E non parla a caso Galimberti, che ha iniziato il suo percorso professionale proprio come chef. In questa veste lo si può incontrare a Rescaldina (MI), nel secondo dei tre punti vendita del retailer Zodio.

“Purtroppo – aggiunge Galimberti – non riesco a evitare che da quelle parti annacquino tutto col ghiaccio. Colpa delle campagne pubblicitarie di mostri sacri come Moet & Chandon, per i quali tutti nutrono vera e propria venerazione. Gli spot in cui si invita a mettere il ghiaccio nello Champagne non aiutano certo chi tenta di offrire upgrade qualitativi e professionali”.

A quattro anni dall’avvio dell’import, Galimberti ha le idee chiare sulle dinamiche d’acquisto di vino da parte dei sudamericani. “Dimmi dove fai la spesa e ti dirò tutto sul tuo portafogli”. A Panama sembra funzioni così. Con la popolazione che si suddivide per status sociale nella scelta delle insegne di supermercati in cui fare la spesa.

Riba Smith è la catena dei ricchi – spiega Galimberti – dotata di store bellissimi, moderni, dalla chiara impronta internazionale. C’è poi Super99, la catena dell’ex presidente Ricardo Alberto Martinelli Berrocal, fino a qualche mese fa in esilio a Miami. Un concept che, come Rey, punta su prezzi alla portata di tutti, senza disdegnare la qualità”.
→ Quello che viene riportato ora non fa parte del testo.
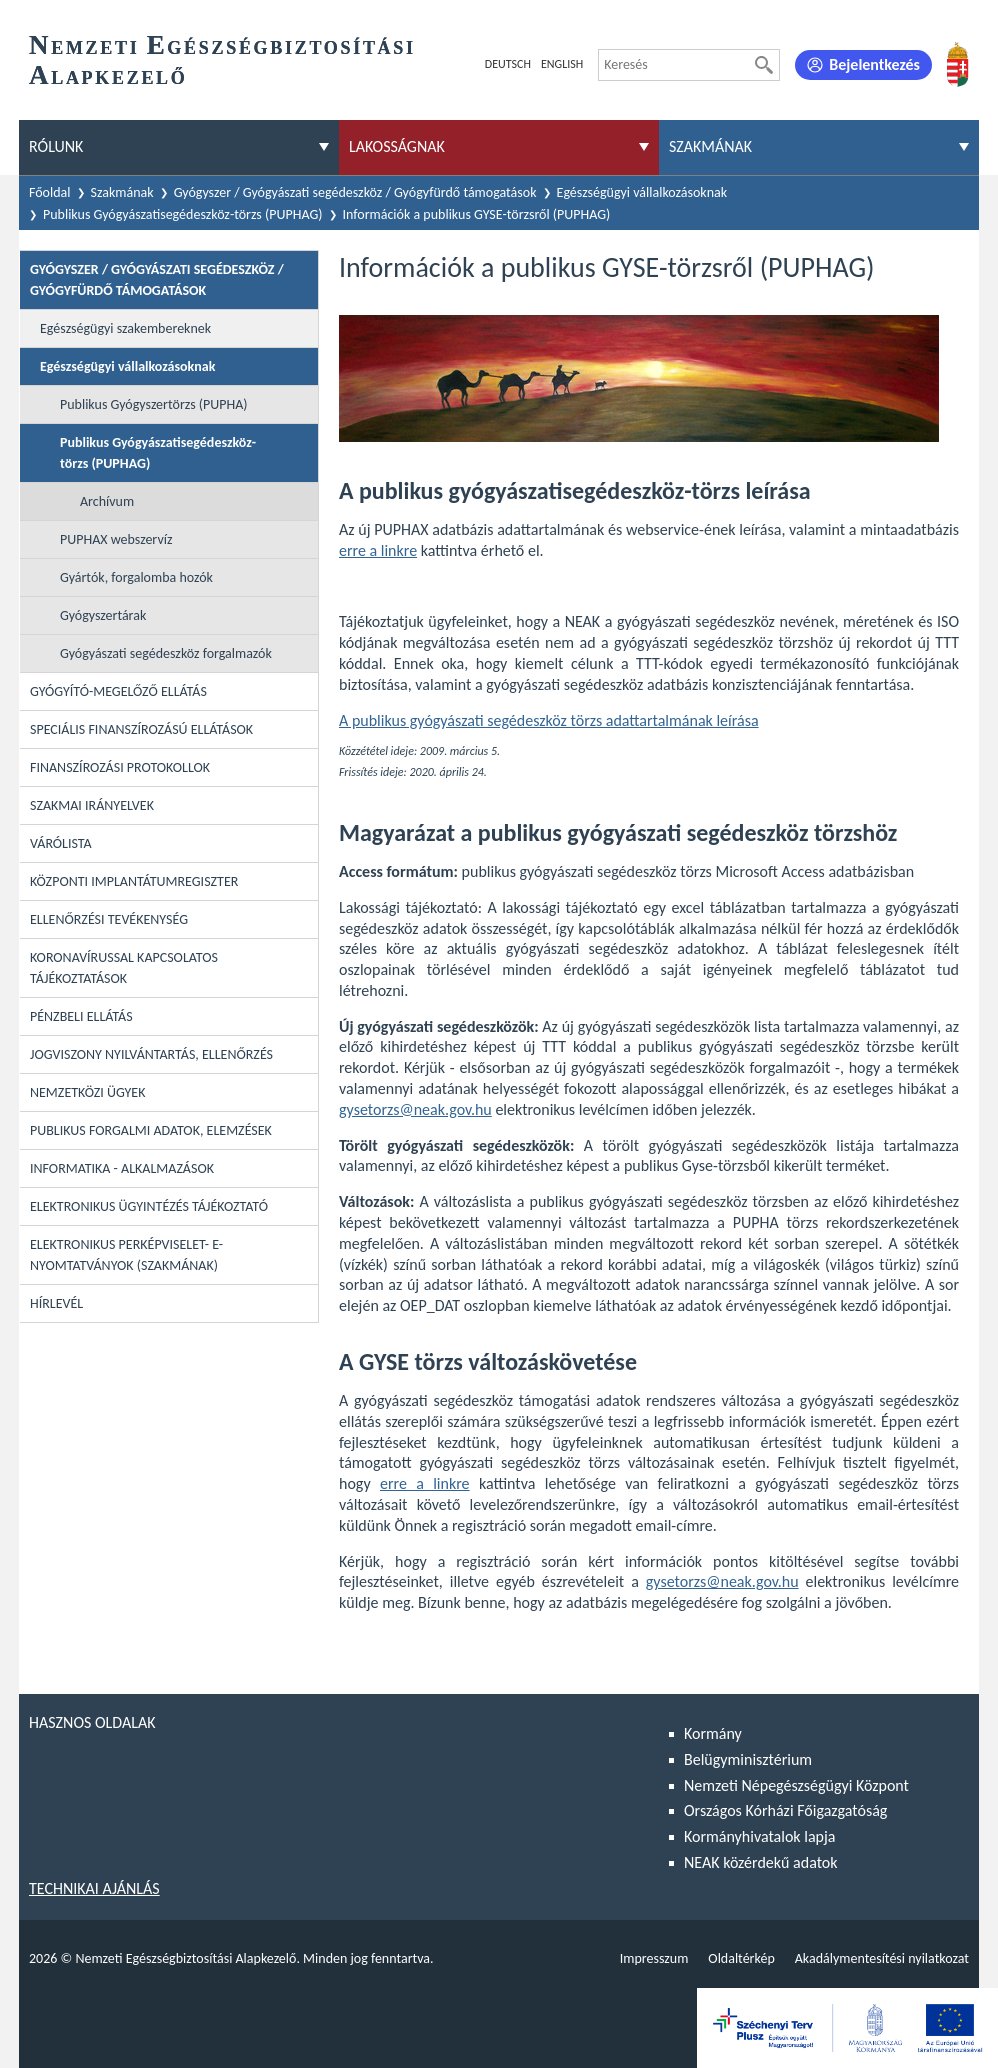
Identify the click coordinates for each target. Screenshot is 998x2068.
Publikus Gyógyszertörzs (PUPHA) (154, 404)
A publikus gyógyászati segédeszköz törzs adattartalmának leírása (549, 720)
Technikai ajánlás (94, 1888)
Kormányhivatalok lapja (759, 1836)
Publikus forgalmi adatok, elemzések (151, 1130)
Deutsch (508, 64)
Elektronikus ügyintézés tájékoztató (149, 1206)
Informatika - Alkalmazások (122, 1168)
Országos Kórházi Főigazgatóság (785, 1810)
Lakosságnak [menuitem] (397, 146)
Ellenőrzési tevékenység (109, 919)
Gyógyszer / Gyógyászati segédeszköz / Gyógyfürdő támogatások (355, 192)
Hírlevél (56, 1303)
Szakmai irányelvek (92, 805)
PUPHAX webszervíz (116, 539)
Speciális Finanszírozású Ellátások (141, 729)
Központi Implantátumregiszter (134, 881)
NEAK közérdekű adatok (761, 1862)
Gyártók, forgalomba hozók (136, 577)
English (562, 64)
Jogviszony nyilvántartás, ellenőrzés (151, 1054)
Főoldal (50, 192)
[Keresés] (764, 65)
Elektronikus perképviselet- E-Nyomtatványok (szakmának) (126, 1255)
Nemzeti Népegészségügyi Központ (796, 1785)
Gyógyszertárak (103, 615)
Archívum (107, 501)
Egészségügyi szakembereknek (125, 328)
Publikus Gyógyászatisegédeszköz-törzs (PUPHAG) (183, 214)
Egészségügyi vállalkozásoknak (642, 192)
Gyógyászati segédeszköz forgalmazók (166, 653)
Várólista (61, 843)
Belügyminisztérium (748, 1759)
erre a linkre (378, 550)
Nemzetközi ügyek (87, 1092)
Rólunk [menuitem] (56, 146)
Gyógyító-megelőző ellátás (118, 691)
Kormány (713, 1733)
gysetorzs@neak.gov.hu (415, 1109)
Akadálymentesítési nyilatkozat (882, 1958)
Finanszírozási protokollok (120, 767)
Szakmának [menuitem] (710, 146)
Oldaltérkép (741, 1958)
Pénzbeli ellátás (81, 1016)
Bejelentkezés (874, 64)
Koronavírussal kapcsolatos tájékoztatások (124, 968)
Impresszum (654, 1958)
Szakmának (122, 192)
I negozi “bene” si trovano nel centro della capitale Panama, dove un singolo ceppo di lattuga può costare 6 dollari. Allontanandosi dal cuore della città, i prezzi si sgonfiano. I quartieri diventano sempre più popolari. E l’insalata si compra a cassette. Nei mercati rionali.

“Il costo della vita scende a meno di un terzo”, spiega l’imprenditore. Anche perché a Panama c’è chi ringrazia il cielo con uno stipendio di appena 400 euro.

“La manodopera è un altro problema – evidenzia Galimberti – perché trovare personale qualificato in Paesi dove la ricchezza è così mal distribuita è cosa davvero rara. Se dai la mancia al cameriere di un ristorante di medio-basso livello, questo non si presenterà per un po’ sul posto di lavoro. Con 10 dollari ci vive tre giorni. Chi glielo fa fare di andare pure a lavorare?”.

E allora meglio pensare alla Trump Tower, dove il vino italiano scorre a fiumi e i soldi non mancano mai. Clienti facoltosi, auto di lusso a specchiarsi nelle ampie vetrate di quella che sembra una zanna, conficcata nel golfo del Pacifico Settentrionale. Qui il vino si paga alla consegna. Un paradiso del lusso dove i Franciacorta italiani sono molto apprezzati e tra le etichette più in voga.

Per gli amanti dei dettagli, qualche altra cifra. Quattrocentomila euro l’investimento necessario per avviare un business come quello di Galimberti, in Centro Sud America. Qualcuno ci vuole provare?